El clima afecta al bosque y determina donde se desarrollará y que especies lo habitarán. Simplemente, los bosques no pueden existir donde no hay suficiente precipitación o donde las temperaturas son excesivamente bajas: estas áreas son ocupadas por el desierto y la tundra. El clima es la razón por la cual los árboles de abeto no crecen en la Amazonia, y por la cual los jaguares no viven en los bosques boreales.
El clima de la Tierra está siempre cambiando pero, en el pasado, lo ha hecho lentamente, permitiendo que los bosques se adapten a esos cambios. Y así como el clima afecta al bosque, también el bosque, hasta cierto punto, afecta el clima.
La diversidad climática ayuda a crear diversidad en el bosque. Debido a las grandes variaciones, dependiendo de la localidad, en la temperatura anual promedio, precipitación y duración de la estación de crecimiento, los tipos de plantas y animales también varían.
Sin embargo, habrá menos diversidad en un bosque dado mientras más días hayan que sean demasiado secos o demasiado fríos para el crecimiento de las plantas, o mientras más "extremo" sea el clima. En cualquier área donde ocurran grandes fluctuaciones en la temperatura y/o la precipitación, la diversidad será limitada. Esto se debe a que simplemente pocas especies pueden hacer frente a tales condiciones.
El bosque afecta al clima general, además de los microclimas. Las copas de los árboles amortiguan la caída de la lluvia que llega al suelo del bosque y evitan que las plantas pequeñas sean aplastadas por el peso de una fuerte nevada. El vapor de agua se evapora de las hojas de los árboles, contribuyendo a los niveles de humedad en el área. La sombra de los árboles ayuda a evitar que la nieve se derrita muy rápidamente y que provoque inundaciones durante la primavera.
Los bosques mantienen temperaturas frescas en el suelo y protegen del viento.
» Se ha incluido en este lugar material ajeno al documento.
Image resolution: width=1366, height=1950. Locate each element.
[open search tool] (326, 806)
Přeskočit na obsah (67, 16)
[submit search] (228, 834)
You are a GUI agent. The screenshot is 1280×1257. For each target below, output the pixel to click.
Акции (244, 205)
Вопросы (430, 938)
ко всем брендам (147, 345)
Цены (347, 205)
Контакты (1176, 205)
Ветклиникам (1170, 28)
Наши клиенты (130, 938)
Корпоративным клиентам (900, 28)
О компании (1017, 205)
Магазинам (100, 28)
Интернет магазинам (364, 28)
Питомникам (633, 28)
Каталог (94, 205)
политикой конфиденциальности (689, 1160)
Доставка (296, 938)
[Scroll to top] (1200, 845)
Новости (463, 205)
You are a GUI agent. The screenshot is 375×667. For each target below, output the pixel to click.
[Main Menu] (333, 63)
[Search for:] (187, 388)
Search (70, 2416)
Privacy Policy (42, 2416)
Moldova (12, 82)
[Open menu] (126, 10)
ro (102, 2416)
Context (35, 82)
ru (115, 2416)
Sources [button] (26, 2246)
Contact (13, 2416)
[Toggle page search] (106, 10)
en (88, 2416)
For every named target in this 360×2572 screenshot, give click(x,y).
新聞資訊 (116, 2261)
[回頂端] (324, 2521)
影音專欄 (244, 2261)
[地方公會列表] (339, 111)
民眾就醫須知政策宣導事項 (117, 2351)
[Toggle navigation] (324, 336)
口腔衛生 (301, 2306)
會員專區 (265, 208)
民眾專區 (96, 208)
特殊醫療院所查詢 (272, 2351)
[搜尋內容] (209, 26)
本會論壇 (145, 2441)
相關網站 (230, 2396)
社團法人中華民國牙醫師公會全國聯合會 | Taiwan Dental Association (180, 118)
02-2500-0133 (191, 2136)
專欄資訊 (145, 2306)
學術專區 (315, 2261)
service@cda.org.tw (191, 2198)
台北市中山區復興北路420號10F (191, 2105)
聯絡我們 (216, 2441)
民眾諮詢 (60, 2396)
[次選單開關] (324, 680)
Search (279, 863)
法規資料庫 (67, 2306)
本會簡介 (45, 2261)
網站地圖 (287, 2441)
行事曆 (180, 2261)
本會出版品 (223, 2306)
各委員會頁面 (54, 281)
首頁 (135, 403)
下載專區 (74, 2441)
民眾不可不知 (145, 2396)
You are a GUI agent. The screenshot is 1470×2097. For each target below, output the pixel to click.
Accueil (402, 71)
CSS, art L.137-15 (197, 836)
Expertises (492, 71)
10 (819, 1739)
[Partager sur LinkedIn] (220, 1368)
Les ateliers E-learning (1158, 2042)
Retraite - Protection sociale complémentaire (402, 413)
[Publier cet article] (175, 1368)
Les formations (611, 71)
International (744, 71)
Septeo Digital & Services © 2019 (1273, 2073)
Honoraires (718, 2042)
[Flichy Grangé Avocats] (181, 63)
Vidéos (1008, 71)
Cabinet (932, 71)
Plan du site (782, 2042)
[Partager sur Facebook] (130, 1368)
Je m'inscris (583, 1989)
Sin este impacto del bosque sobre el clima, muchas especies no pudieran persistir.
Las grandes cantidades de dióxido de carbono (CO2) que las actividades humanas están liberando hacia la atmósfera están afectando el clima global. Los bosques pueden ser extremadamente importantes para la reducción de los niveles del dióxido de carbono, ya que los árboles lo toman del aire y lo retienen en sus tallos, hojas y raíces.
Los árboles, y la mayoría de las otras plantas, capturan el dióxido de carbono durante la fotosíntesis y lo usan para producir moléculas orgánicas. Pero si el rápido cambio climático mata los árboles de los bosques, se liberará más dióxido de carbono justo cuando ya están aumentando los niveles atmosféricos de dicha molécula.
Debido a que los bosques atrapan dióxido de carbono y liberan oxígeno, ellos han sido un factor importante en el desarrollo del clima global. En un tiempo, virtualmente no había oxígeno libre en la atmósfera; ahora, varios miles de millones de años después, el oxígeno constituye el 21% de la atmósfera y no podemos vivir sin él.